The
International Trade Administration Commission (ITAC) is responsible for tariff
investigations, amendments, and trade remedies in South Africa and on
behalf of SACU.
Tariff
investigations include: Increases in the customs duty rates
in Schedule No. 1 Part 1 of Jacobsens. These applications apply
to all the SACU Countries, and, if amended, thus have the potential
to affect the import duty rates in Botswana, Lesotho, Namibia,
Swaziland and South Africa.
Reductions
in the customs duty rates in Schedule No. 1 Part 1. These
applications apply to all the SACU Countries, and, if amended, thus
have the potential to affect the import duty rates in Botswana,
Lesotho, Namibia, Swaziland and South Africa.
Rebates
of duty on products, available in the Southern African Customs Union
(SACU), for use in the manufacture of goods, as published in Schedule
No. 3 Part 1, and in Schedule No. 4 of Jacobsens. Schedule No. 3 Part
1 and Schedule No. 4, are identical in all the SACU Countries.
Rebates
of duty on inputs used in the manufacture of goods for export, as
published in Schedule No. 3 Part 2 and in item 470.00. These
provisions apply to all the SACU Countries.
Refunds
of duties and drawbacks of duties as provided for in Schedule No. 5.

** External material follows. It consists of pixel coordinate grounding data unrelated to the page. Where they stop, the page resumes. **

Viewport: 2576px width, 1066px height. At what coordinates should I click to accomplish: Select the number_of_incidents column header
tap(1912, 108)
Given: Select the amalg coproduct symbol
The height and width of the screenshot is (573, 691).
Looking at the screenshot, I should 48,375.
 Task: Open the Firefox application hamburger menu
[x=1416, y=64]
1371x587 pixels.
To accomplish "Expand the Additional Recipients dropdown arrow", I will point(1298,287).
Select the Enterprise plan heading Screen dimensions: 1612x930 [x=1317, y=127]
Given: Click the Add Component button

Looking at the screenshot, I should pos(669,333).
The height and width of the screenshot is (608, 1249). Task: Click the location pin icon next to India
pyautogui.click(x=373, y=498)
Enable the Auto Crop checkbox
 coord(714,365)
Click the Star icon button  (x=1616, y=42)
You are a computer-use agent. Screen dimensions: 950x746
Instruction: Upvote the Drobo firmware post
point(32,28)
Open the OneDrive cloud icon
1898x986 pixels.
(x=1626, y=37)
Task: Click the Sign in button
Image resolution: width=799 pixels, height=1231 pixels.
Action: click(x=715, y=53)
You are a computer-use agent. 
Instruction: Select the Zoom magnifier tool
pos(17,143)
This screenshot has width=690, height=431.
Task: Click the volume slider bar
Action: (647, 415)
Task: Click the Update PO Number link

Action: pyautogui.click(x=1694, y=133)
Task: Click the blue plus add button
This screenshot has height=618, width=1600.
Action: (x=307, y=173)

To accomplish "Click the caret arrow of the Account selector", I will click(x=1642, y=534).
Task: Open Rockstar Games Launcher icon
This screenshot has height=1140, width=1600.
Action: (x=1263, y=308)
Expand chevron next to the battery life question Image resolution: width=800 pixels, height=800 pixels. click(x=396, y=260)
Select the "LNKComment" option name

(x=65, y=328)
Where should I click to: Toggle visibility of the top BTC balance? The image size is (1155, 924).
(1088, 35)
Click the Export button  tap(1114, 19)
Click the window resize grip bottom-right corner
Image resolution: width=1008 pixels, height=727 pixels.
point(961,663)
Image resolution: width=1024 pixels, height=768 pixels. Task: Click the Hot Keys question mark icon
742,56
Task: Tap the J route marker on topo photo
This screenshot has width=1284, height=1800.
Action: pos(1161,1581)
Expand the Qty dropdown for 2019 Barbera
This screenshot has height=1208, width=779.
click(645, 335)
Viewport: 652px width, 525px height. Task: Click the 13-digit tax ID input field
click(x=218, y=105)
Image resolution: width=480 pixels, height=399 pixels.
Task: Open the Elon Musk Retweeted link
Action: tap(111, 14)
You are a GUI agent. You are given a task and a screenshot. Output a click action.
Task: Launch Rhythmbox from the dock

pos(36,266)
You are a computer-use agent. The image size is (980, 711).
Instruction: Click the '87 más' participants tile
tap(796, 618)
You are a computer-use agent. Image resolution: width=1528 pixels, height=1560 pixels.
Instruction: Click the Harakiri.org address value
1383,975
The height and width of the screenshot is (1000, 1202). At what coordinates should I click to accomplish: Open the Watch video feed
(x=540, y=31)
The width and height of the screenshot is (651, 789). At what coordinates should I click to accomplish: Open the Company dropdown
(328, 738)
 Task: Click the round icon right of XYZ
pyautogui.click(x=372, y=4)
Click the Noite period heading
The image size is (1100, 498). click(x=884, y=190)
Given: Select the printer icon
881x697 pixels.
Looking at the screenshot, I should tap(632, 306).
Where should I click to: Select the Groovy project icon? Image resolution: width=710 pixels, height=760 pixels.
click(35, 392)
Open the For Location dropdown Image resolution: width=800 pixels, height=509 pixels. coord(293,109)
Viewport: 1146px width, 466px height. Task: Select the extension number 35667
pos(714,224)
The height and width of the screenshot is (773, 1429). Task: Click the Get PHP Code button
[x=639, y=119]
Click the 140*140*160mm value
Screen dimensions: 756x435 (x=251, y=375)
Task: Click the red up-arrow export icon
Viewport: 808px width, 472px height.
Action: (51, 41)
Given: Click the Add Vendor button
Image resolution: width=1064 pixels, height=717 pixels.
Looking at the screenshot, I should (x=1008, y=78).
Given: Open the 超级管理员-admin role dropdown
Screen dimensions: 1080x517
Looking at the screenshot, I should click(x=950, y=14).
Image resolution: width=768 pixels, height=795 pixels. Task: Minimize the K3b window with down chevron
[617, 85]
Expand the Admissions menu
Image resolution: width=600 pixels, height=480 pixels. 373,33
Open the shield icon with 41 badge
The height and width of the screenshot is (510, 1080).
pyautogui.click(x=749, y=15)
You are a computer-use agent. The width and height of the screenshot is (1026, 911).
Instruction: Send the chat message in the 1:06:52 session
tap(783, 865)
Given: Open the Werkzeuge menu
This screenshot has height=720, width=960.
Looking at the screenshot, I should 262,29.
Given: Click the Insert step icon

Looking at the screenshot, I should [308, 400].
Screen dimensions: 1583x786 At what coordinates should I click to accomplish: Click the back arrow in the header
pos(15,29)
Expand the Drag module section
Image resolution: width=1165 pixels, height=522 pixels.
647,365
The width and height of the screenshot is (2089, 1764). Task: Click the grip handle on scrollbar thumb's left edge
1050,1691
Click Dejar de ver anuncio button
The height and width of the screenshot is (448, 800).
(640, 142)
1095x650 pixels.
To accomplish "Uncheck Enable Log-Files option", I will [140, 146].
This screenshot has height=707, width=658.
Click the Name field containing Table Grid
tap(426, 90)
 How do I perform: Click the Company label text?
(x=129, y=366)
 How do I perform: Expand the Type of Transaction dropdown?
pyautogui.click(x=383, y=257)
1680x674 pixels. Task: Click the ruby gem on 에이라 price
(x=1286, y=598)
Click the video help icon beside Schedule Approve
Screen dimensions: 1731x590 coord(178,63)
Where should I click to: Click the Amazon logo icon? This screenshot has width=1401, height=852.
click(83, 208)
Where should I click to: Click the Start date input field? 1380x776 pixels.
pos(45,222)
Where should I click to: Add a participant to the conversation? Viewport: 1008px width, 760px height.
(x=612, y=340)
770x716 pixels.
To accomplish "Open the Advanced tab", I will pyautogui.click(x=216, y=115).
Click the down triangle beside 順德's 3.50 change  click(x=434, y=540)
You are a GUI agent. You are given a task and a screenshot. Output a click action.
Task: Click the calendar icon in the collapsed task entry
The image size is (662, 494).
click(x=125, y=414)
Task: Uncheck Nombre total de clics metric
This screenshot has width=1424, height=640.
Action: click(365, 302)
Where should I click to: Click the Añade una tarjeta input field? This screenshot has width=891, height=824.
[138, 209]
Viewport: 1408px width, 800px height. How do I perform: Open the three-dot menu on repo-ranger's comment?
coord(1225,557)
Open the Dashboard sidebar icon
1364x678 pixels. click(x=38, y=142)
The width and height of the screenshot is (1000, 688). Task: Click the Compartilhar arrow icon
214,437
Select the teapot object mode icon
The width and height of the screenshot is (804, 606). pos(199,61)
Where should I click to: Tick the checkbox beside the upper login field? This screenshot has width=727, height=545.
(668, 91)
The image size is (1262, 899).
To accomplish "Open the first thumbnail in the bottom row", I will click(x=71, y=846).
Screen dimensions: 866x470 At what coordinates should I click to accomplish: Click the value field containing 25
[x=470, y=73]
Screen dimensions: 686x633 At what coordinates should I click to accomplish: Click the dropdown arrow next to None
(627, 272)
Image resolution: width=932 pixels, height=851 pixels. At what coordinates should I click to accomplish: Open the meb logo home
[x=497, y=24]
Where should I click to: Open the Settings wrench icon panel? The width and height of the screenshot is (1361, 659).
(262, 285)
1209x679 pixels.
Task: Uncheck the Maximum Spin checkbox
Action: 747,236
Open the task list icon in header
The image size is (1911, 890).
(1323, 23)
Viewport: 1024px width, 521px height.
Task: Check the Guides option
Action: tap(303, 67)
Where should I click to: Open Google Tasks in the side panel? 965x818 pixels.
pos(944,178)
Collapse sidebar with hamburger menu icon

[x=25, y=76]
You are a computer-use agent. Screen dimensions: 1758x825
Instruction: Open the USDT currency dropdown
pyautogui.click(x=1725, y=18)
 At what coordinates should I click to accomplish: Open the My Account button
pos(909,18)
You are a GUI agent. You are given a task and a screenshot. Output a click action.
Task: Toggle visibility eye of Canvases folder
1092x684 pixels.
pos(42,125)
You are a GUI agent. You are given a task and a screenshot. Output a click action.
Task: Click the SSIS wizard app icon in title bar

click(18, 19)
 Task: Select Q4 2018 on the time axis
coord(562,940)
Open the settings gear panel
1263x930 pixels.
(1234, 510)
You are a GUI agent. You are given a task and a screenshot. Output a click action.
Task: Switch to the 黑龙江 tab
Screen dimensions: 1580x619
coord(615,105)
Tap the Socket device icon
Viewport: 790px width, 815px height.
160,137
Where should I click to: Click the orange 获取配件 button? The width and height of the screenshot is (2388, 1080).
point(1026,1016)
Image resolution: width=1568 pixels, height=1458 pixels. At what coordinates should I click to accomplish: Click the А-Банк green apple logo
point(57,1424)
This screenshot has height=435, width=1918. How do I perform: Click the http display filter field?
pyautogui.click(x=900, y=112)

These provisions are identical in the all the SACU Countries.
Trade
remedies include: Anti-dumping duties (in Schedule No. 2 Part 1 of Jacobsens),
countervailing duties to counteract subsidisation in foreign
countries (in Schedule No. 2 Part 2), and safeguard duties (Schedule
No. 2 Part 3), which are imposed as measures when a surge of imports
is threatening to overwhelm a domestic producer, in accordance with
domestic law and regulations and consistent with WTO rules.
Dumping is defined as a
situation where imported goods are being sold at prices lower than in
the country of origin, and also causing financial injury to domestic
producers of such goods. In other words, there should be a
demonstrated causal link between the dumping and the injury
experienced.
To
remedy such unfair pricing, ITAC may, at times, recommend the
imposition of substantial duties on imports or duties that are
equivalent to the dumping margin (or to the margin of injury, if this
margin is lower).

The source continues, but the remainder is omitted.